A second sexual assault reported in September also was investigated by State Police. No charges have been filed to date.
"There's not enough staff and not enough money to control that population and educate and rehabilitate them while they are there," said Lara Keithley, a court-appointed attorney for one of the boys indicted in the rape case.
"I think the system's broken, and we need to fix it. We need to put resources on the outside to prevent putting kids inside," she added.
CYFD Secretary-designate Dodson, who has worked alongside guards in the cottages, said guards feel positive about the changes and the training they have received.
"I don't think safety is a problem. We can manage safety," she said in a November interview.
"Folks are very excited about working with kids rather than being jailers," she said of the YDDC staff. "We need to recognize and I need to honor the work being done already. There are some very remarkable people within those walls.
"We all want to improve the system."
Doing his time
Jacob Valencia said he earned points for good behavior at YDDC and was awarded with opportunities.
His porter's job paid 50 cents per hour.
But Valencia said there wasn't much to do at the center - unlike the Boys School in Springer, where his choices were woodworking, screen printing and graphic arts. He also took a baking class and learned to repair computers.

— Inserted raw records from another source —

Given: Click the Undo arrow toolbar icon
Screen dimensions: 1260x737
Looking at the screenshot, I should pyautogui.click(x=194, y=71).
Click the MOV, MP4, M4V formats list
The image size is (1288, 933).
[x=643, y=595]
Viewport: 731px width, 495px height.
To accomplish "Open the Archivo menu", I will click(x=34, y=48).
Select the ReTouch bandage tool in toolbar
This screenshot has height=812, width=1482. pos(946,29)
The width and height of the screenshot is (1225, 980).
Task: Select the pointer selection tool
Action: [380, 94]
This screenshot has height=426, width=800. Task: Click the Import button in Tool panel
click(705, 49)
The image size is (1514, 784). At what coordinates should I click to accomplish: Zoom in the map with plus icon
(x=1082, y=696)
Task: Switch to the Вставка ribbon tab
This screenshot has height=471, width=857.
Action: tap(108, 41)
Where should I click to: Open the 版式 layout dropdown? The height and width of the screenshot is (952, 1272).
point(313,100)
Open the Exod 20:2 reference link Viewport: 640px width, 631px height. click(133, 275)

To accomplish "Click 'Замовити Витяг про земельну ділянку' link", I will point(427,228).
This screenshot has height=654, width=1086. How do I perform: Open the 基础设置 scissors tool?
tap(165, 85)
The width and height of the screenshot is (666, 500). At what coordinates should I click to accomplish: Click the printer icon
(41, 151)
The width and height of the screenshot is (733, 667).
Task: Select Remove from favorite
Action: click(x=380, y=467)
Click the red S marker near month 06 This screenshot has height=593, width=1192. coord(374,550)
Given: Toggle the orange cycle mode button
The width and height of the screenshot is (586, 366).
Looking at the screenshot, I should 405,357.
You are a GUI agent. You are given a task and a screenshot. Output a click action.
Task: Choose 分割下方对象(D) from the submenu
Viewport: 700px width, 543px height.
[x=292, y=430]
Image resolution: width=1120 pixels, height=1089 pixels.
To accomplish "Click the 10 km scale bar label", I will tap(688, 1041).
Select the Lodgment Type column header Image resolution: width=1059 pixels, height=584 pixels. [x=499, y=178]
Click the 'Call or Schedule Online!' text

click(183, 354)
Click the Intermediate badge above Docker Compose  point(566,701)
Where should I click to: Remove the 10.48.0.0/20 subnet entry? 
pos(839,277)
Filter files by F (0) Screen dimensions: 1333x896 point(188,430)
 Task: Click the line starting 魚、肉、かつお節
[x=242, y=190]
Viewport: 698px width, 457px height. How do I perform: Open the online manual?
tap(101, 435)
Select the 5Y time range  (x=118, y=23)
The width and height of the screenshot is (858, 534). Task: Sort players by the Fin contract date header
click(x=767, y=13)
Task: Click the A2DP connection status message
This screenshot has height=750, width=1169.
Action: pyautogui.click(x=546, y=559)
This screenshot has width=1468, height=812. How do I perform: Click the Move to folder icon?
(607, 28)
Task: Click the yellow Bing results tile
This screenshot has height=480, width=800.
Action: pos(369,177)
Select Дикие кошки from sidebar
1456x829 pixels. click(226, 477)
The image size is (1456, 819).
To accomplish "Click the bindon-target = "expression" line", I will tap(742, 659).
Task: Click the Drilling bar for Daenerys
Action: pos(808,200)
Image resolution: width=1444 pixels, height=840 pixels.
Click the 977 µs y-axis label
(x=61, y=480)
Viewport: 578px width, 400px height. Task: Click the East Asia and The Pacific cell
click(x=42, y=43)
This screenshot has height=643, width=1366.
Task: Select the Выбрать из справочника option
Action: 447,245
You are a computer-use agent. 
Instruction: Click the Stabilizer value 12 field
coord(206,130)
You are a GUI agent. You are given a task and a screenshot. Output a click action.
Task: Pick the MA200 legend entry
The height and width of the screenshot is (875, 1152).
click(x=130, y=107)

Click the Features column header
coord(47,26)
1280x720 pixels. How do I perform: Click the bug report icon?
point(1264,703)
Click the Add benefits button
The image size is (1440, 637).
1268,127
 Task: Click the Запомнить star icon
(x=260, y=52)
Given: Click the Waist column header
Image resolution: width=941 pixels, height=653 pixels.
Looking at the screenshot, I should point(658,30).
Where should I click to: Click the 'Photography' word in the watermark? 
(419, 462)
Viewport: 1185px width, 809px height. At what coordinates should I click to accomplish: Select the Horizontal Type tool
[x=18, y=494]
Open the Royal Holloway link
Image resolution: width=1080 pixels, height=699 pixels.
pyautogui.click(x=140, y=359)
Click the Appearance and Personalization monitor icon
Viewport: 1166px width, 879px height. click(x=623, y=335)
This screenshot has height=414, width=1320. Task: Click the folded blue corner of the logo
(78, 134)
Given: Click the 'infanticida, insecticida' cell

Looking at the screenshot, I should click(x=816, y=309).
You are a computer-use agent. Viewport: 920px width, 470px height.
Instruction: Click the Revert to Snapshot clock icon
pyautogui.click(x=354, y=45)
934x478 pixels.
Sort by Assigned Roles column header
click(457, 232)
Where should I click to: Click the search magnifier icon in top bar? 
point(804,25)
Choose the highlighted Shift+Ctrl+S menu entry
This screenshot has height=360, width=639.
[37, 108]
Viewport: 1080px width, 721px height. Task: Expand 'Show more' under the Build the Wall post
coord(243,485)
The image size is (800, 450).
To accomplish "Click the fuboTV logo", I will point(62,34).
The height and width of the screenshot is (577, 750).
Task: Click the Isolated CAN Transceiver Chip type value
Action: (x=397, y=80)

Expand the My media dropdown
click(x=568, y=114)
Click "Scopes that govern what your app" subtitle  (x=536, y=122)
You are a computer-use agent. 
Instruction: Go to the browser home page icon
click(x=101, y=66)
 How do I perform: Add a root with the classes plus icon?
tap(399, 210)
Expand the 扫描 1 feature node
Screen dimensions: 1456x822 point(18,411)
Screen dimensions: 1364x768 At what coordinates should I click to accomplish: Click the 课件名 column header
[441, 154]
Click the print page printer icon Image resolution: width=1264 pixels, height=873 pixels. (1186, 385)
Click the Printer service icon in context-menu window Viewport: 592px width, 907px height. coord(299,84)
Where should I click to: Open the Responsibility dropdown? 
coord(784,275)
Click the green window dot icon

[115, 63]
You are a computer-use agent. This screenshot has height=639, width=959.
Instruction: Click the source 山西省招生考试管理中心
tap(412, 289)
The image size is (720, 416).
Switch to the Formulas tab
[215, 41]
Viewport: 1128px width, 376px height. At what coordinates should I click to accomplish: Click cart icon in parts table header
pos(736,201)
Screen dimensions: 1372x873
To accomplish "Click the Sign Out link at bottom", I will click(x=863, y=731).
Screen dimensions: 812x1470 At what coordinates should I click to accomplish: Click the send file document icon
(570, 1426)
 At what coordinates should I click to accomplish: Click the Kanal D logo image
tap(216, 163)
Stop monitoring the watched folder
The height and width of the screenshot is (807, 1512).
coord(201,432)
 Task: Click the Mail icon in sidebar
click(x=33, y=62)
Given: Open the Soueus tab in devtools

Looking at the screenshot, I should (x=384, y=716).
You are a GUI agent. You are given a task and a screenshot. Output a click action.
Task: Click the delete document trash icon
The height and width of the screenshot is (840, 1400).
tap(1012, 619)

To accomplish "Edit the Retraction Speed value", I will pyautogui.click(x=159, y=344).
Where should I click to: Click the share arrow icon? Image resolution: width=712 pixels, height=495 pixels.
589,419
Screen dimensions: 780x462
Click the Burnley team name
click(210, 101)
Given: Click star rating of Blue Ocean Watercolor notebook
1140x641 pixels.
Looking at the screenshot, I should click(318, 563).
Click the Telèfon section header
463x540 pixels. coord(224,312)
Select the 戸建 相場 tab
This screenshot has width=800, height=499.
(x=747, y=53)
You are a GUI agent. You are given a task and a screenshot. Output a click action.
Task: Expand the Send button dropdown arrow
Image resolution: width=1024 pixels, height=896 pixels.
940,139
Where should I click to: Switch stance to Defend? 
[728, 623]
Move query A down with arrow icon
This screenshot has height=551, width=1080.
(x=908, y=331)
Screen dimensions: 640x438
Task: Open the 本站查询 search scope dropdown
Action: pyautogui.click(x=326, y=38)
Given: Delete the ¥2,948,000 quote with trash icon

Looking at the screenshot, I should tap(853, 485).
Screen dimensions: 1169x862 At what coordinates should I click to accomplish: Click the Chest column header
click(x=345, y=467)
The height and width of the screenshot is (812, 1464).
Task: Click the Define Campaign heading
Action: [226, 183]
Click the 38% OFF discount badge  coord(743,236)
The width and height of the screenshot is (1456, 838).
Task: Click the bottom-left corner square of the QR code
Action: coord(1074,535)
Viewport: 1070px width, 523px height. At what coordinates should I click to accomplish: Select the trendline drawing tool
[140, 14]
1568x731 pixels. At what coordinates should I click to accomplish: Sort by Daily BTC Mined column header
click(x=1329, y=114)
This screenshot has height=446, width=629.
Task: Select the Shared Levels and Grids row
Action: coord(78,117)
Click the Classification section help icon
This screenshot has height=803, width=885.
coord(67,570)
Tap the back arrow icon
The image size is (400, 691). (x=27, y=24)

At YDDC, he was told he could take college-level classes on the Internet through Central New Mexico Community College, but that didn't happen.
"I kick back, sleep in and watch TV," he told the visitors.
Dominos and cards helped pass the time in the day room when the cleaning was done.
"It's a privilege instead of being in my room," he said of his chores. "I'm doing something constructive."
And yet, Valencia's time at the center suddenly ended.
In an early November telephone interview from the Santa Fe County Juvenile Detention Center, Valencia said he was moved from YDDC and nobody told him why.
He'll serve out the rest of his sentence in Santa Fe, where CYFD has contracted for 30 beds to help relieve the crowding at YDDC.
When he's finally free, Valencia wants to enroll at New Mexico Highlands University and get a degree in electronics.
"I want to program computer games. I decided to do this before I was incarcerated," he said.
He was locked up twice for a total of three years in three different state facilities.
"I just feel I have had enough of this," Valencia said. "I just tell myself every day, `I've had enough.' It's time I grew up and worked on things in my own life."